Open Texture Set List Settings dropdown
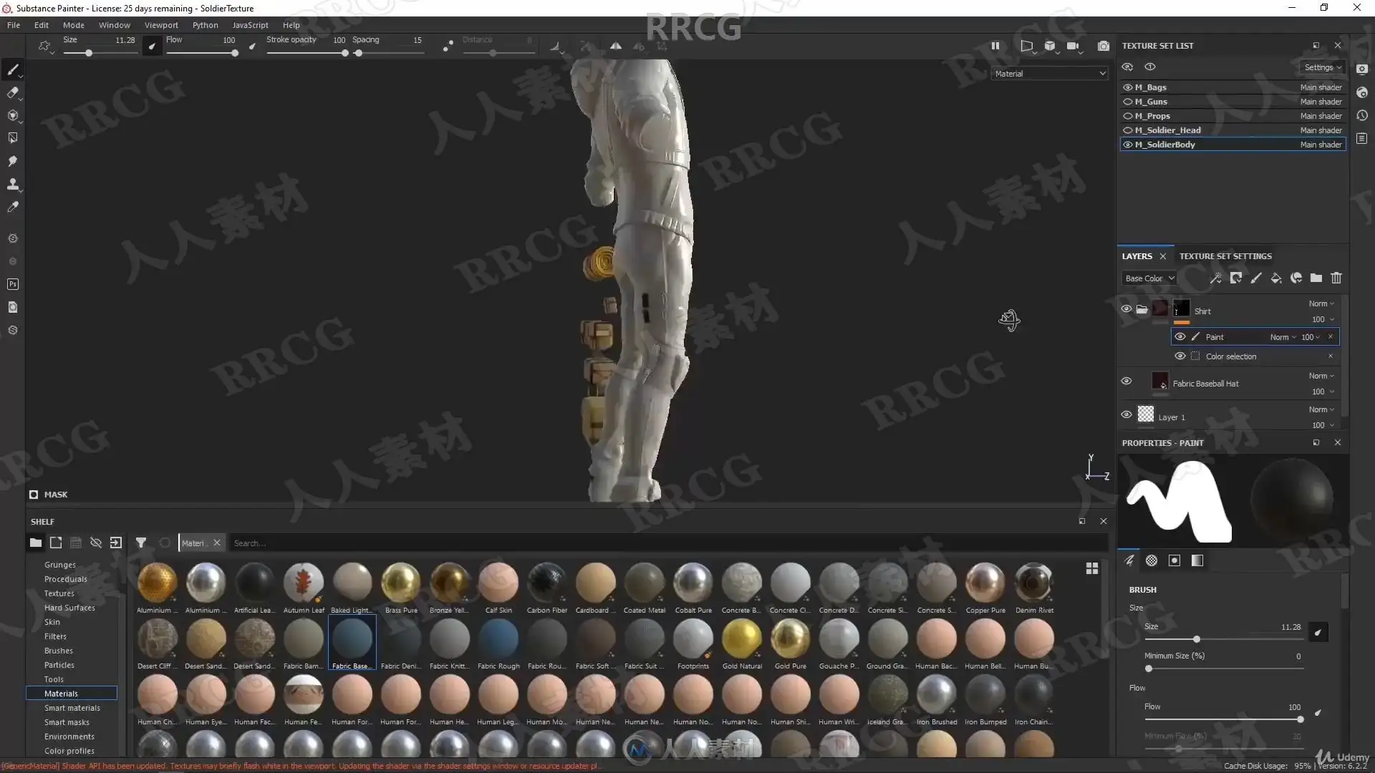click(1322, 67)
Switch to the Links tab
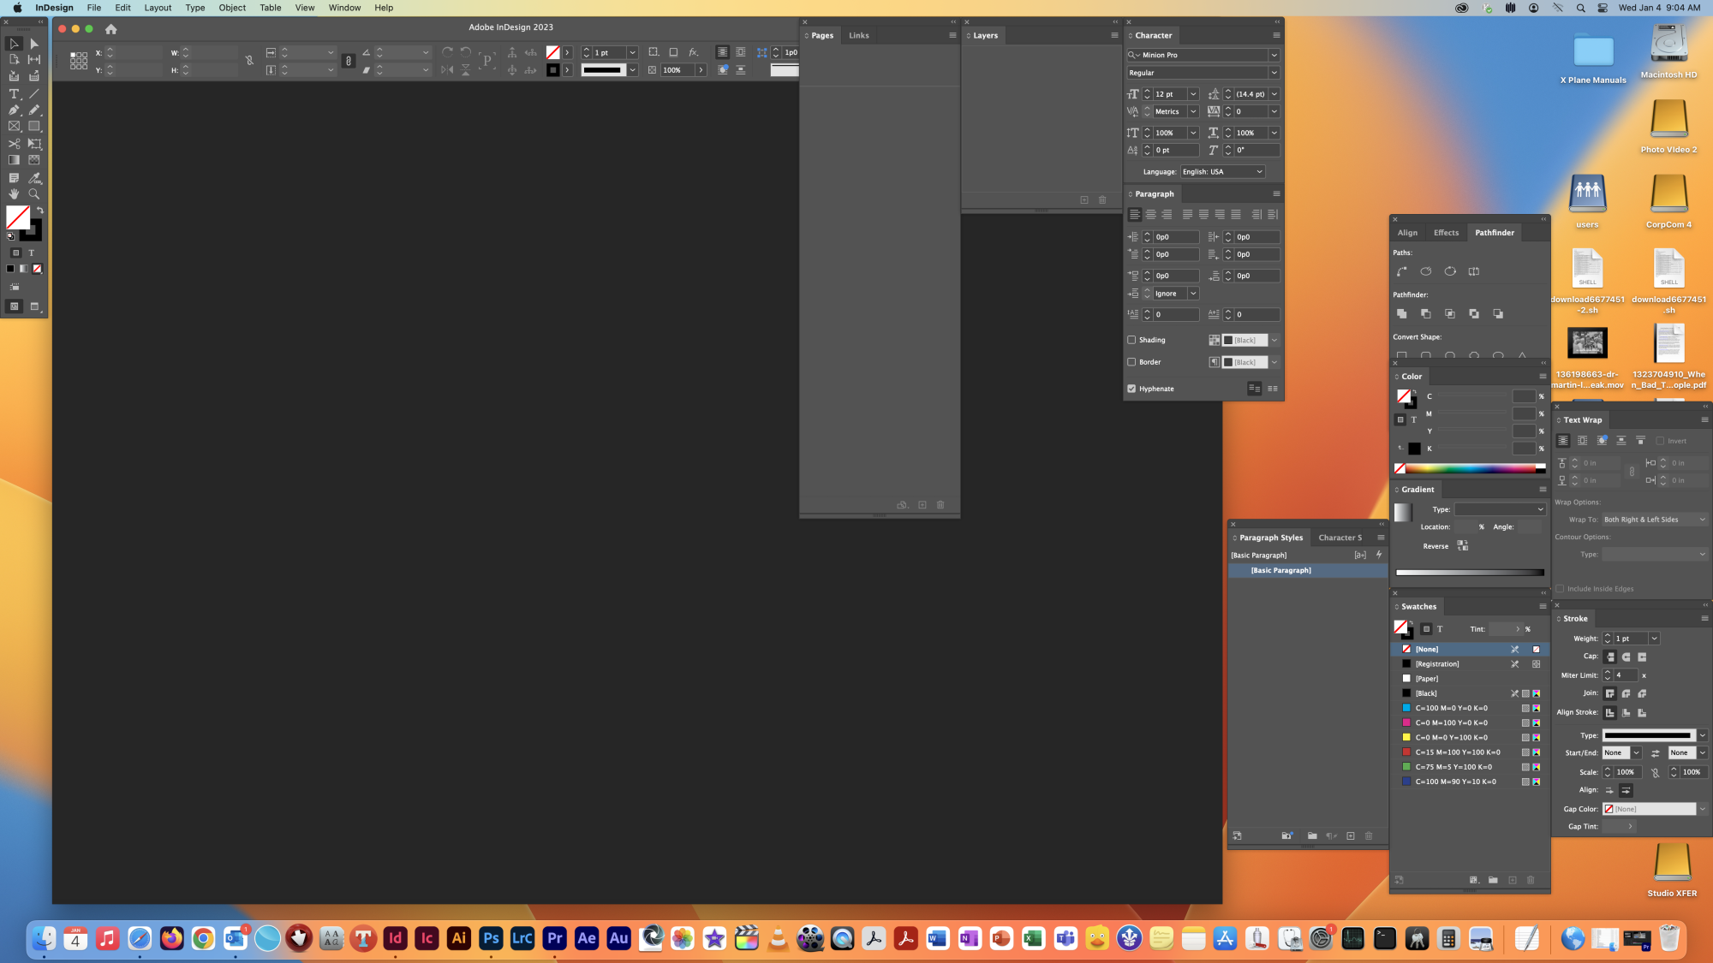 coord(858,36)
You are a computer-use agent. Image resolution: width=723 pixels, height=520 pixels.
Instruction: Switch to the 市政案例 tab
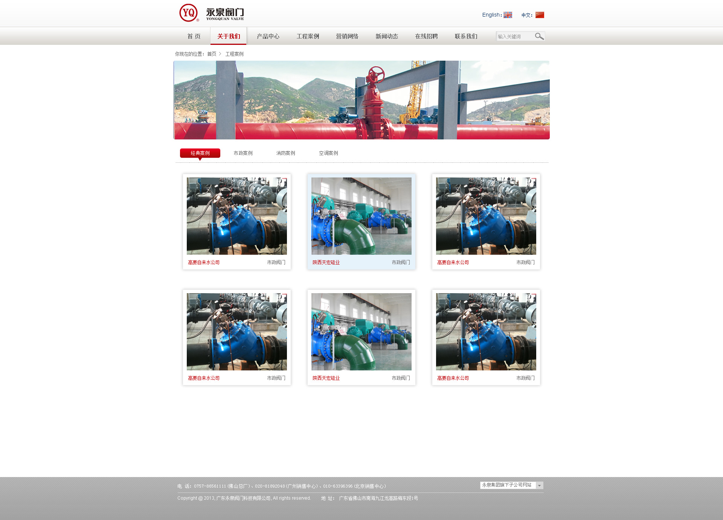[x=243, y=153]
■ ■ ■
About this exercise – Copy the listing exactly. Any image in it stays out of the copy.

Result for this exercise –
Open Texture Set List Settings dropdown
click(1322, 67)
Switch to the Links tab
 coord(858,36)
You are a computer-use agent. Image resolution: width=723 pixels, height=520 pixels.
Instruction: Switch to the 市政案例 tab
[x=243, y=153]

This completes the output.